The Royal Bank of Scotland is one of the client companies that buy their own print. A RBS spokesperson said: “Given the size of our business, it makes sense for us to do it ourselves. It’s more cost effective to do it that way, because of the sheer size of the group. We’ve got NatWest now as well as the Royal Bank and to have different companies all working on different projects at the same time just doesn’t make sense.”
Tennent Caledonian, the Glasgow-based brewer, used to work with a southern-based print management agency, until the company decided it was better off buying print itself.
Tennents’ PR manager, Rob Bruce, says: “We used to use an agency, but we found the service wasn’t up to scratch, so we have now gone back to sourcing print ourselves from companies in Scotland. We’ve found the service, in terms of speed of response, is much better and, as a Scottish company, we’d rather give our business to other Scottish companies.”
With the majority of print buying being done by design consultancies, designers are obviously not the biggest supporters of print management companies, despite some of them outsourcing work to them “on the sly”.
Joe Hall, managing director of Blue Peach, also warns clients off buying their own print. He says: “It’s a mix and match of clients really. But it is not a new idea. It has been like this for the past twenty years. If they are terribly budget-conscious then, yes, they will, but it is like walking into a minefield.
“Most clients who do buy direct from the printers normally have an in-house print buyer. Printing, you see, is not as simple as some might think. You have to think about the quality of the paper, what type of print you have to use, all sorts of variables really. And if the client doesn’t know what they are looking for then it can cause problems.”
Andy Gray, head of production at Tayburn, says: “When it comes to the realm of creative work we would much prefer to deal with printers direct instead of the client going straight to them. We have a relationship with printers and there needs to be time and quality control put into it.

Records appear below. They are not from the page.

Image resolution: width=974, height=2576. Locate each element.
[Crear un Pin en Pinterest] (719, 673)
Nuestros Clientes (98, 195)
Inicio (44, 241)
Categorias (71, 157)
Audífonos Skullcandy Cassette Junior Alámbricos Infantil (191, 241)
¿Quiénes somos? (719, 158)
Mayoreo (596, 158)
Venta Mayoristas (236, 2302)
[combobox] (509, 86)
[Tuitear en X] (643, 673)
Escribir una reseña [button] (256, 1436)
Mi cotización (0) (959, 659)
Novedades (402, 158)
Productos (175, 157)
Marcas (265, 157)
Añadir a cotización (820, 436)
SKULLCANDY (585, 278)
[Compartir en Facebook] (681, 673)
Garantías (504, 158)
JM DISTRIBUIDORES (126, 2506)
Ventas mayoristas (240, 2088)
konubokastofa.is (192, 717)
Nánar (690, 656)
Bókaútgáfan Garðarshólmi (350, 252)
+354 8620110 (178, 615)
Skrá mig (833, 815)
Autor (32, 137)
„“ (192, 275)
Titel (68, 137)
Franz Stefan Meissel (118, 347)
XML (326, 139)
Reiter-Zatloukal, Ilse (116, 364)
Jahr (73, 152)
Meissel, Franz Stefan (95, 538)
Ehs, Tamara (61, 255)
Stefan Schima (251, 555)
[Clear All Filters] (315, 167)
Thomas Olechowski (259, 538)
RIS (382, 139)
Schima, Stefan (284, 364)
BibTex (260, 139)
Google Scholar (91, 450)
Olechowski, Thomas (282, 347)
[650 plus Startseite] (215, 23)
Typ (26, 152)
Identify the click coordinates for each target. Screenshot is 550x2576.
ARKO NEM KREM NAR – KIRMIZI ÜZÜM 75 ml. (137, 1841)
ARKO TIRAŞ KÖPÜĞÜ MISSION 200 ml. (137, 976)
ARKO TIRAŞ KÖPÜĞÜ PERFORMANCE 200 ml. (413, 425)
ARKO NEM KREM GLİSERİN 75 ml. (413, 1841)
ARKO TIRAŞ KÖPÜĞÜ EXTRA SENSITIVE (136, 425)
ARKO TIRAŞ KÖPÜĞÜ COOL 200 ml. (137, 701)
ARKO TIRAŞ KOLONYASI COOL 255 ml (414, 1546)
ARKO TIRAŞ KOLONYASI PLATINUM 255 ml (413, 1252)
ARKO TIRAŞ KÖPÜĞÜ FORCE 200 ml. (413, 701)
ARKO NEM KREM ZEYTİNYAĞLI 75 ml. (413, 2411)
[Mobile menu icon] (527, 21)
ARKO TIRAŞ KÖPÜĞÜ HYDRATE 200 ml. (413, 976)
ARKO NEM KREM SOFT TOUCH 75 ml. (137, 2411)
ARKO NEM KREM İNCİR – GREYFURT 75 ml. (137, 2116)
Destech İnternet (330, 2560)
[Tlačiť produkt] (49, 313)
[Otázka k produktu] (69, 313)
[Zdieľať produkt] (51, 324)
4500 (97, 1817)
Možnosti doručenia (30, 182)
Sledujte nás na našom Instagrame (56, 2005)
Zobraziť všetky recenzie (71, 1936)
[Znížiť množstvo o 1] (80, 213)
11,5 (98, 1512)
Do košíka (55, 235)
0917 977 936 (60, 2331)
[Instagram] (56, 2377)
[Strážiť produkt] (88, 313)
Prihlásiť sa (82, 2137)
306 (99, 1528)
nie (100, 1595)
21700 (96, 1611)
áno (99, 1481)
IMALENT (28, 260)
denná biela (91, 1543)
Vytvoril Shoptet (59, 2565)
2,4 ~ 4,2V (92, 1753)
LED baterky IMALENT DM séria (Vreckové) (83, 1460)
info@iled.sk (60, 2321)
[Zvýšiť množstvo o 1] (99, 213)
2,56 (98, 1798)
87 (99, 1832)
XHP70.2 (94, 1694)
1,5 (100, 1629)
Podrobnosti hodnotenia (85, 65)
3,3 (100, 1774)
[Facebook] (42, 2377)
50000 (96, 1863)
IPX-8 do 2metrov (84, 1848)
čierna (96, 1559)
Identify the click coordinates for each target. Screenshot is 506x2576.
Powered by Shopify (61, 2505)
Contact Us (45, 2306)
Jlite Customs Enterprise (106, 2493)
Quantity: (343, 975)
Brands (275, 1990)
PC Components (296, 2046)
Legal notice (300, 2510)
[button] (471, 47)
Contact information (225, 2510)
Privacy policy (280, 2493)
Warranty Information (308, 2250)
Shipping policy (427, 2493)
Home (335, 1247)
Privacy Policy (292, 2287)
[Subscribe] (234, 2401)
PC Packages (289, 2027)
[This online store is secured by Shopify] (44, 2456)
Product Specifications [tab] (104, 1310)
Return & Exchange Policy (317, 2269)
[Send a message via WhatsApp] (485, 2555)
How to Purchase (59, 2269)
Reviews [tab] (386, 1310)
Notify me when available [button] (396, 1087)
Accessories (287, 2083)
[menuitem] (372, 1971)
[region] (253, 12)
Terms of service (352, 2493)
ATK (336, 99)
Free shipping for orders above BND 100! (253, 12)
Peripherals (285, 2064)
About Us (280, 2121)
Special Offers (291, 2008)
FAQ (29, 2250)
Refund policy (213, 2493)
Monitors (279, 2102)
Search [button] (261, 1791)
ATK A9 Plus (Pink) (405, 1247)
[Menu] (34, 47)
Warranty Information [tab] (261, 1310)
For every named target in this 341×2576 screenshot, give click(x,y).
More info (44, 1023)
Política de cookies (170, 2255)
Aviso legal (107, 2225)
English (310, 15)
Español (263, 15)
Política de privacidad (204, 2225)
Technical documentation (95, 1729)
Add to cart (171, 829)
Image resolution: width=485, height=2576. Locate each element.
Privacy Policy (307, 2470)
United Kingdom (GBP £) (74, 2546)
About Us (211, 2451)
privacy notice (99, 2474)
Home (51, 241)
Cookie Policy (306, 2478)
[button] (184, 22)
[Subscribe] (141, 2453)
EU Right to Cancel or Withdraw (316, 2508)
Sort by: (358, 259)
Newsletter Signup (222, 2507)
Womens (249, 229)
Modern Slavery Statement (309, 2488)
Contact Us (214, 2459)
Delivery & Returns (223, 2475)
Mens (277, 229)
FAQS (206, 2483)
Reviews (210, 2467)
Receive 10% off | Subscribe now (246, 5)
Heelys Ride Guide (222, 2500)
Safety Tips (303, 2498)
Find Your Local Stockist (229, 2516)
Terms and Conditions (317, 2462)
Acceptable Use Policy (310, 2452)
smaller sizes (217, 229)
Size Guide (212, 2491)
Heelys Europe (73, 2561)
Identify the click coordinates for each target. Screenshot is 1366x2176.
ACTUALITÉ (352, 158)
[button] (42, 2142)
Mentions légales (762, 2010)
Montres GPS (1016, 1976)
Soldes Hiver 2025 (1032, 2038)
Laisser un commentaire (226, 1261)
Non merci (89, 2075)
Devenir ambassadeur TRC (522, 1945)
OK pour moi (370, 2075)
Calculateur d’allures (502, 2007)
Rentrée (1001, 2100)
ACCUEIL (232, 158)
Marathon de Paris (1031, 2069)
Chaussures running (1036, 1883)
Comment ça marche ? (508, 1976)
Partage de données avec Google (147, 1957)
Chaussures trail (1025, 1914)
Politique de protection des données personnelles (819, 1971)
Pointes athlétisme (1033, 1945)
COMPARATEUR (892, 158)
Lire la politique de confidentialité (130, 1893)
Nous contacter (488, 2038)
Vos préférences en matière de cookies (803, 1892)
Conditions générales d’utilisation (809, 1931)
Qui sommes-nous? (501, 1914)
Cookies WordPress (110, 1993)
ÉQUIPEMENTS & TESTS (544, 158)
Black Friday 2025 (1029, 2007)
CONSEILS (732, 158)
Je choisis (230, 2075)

“There are, however, more print management consultants coming into the equation and it looks like they are here to stay. We have a database of printers that we can go to, whether they are in the Far East or are the smallest printer in Edinburgh, meaning that we can, hopefully, get the best deal for the client.
“There are so many factors to think of when it comes to getting good print. It’s like buying a car – you need to shop around to find it.”
It would seem that, though they are growing in popularity, print management companies still have a way to go to prove themselves to both clients and consultancies alike. One print management head, who refused to be named, stated that he believes the future of the industry will see design consultancies embrace and credit the work that print management companies do.
In order for this to happen, or for any proper symmetry to be drawn between print management companies and media buying agencies, it would seem that the print management companies will first have to raise their levels of customer service. After all, in an industry packed full of experts, it is often this that sets design consultancies and media independents apart from their competitors.